═══ Reading text

Case ID: ga_96/html/0803-01.html
Source: Caselaw Access Project
Author: {"author": "\n      Atkinson, J.", "license": "Public Domain", "url": "https://static.case.law/"}
Date Created: 2024-08-24T03:29:51.129683

Goodrich v. The Atlanta National Building and Loan Association.
    July 8, 1895.
    By two Justices.
    Complaint. Before Judge Clark. DeKalb superior court. August term, 1894.
    Mrs. Goodrich, being a member and stockholder in the building and loan association, procured an advance ■ of $1,000 from it, and gave her bond conditioned to be void if she should pay to the association so long as it should continue to exist, or as provided in the by-laws, $5 monthly installments on her stock on which the, advance was procured, and $4.25 monthly as interest and premium on said advance, etc. She also made a deed conveying certain realty to secure the repayment of the loan, “as well as all cost of collection and ten per cent, attorney’s fees incurred by the association in enforcing its rights hereunder,” etc. Having failed for seven months to pay the installments, interest and premiums, suit was brought against her on the bond, for $1,169.44, this being the amount due by her according to the bylaws of the association, after deducting the value of the stock borrowed on. She pleaded the general issue, and filed two special pleas which were stricken; these setting up usury in the contract, and that she was a married woman 'and as such was not a free trader and had no right to subscribe for the stock or to make the contract sued on. It appeared on the trial, that the amount of interest and premium on the advance was by mistake written in the bond as $4.25, when it should, according to the by-laws, have been written $8.50; and counsel for plaintiff announced that he asked for no recovery except for the amount stated in the bond. The verdict was for $1,029.54, with interest, and $107.17 attorney’s fees. Defendant assigned error:
   Atkinson, J.

══════
═══ Exercise input

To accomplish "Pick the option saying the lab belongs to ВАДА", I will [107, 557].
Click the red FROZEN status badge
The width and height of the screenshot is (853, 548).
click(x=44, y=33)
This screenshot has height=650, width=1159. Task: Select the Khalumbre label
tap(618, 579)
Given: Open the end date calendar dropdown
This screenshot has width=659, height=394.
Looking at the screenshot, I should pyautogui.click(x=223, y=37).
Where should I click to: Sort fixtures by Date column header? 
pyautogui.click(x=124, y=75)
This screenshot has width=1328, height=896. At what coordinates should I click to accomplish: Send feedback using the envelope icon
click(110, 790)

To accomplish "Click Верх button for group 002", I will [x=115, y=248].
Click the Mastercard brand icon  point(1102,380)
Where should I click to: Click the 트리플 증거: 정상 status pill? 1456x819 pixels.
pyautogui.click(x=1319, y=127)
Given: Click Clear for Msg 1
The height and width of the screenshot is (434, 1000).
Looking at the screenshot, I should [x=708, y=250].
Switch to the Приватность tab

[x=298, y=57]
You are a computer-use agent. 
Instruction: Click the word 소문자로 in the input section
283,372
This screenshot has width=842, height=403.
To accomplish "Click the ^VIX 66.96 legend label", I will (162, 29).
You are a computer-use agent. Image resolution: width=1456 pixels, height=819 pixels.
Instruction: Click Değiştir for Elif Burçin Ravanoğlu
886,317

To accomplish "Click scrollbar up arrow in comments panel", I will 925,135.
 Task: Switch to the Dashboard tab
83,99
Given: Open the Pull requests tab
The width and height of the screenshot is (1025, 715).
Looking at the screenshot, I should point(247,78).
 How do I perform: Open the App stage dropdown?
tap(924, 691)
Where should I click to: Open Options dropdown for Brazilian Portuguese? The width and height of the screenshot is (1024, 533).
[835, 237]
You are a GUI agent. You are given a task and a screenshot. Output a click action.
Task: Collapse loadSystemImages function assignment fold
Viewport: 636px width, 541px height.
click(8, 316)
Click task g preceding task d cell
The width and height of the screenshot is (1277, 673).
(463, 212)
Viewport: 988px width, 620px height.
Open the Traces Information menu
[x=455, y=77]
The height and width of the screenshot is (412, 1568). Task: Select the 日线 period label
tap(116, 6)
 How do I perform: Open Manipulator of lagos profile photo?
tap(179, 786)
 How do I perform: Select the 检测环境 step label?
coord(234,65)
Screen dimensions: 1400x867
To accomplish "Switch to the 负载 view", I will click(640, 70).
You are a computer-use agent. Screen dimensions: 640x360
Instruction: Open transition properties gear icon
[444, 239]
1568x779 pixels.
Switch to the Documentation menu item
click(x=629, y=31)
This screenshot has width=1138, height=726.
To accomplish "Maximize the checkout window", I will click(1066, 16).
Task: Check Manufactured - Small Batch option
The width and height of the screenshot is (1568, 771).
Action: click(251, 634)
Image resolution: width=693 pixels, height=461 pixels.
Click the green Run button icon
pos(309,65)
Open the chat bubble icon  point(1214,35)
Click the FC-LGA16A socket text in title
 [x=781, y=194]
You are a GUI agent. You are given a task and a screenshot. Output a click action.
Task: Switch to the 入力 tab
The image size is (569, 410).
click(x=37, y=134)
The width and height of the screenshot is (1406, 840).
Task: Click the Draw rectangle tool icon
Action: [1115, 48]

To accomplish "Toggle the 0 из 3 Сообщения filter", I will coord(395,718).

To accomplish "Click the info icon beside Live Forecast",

══════

§ Objectives
a) From the building and loan case, translate this sentence into Spanish: "The verdict was for $1,029.54, with interest, and $107.17 attorney’s fees."
b) Update the records from their first line through the line with "[x=298, y=57]" by changing "Where should I click to" to "Where do I click to" and keeping everything else the same. Return only those lines.

§ Answers to the tasks
a) El veredicto fue por $1,029.54, con intereses, y $107.17 de honorarios de abogado.

b)
To accomplish "Pick the option saying the lab belongs to ВАДА", I will [107, 557].
Click the red FROZEN status badge
The width and height of the screenshot is (853, 548).
click(x=44, y=33)
This screenshot has height=650, width=1159. Task: Select the Khalumbre label
tap(618, 579)
Given: Open the end date calendar dropdown
This screenshot has width=659, height=394.
Looking at the screenshot, I should pyautogui.click(x=223, y=37).
Where do I click to: Sort fixtures by Date column header? 
pyautogui.click(x=124, y=75)
This screenshot has width=1328, height=896. At what coordinates should I click to accomplish: Send feedback using the envelope icon
click(110, 790)

To accomplish "Click Верх button for group 002", I will [x=115, y=248].
Click the Mastercard brand icon  point(1102,380)
Where do I click to: Click the 트리플 증거: 정상 status pill? 1456x819 pixels.
pyautogui.click(x=1319, y=127)
Given: Click Clear for Msg 1
The height and width of the screenshot is (434, 1000).
Looking at the screenshot, I should [x=708, y=250].
Switch to the Приватность tab

[x=298, y=57]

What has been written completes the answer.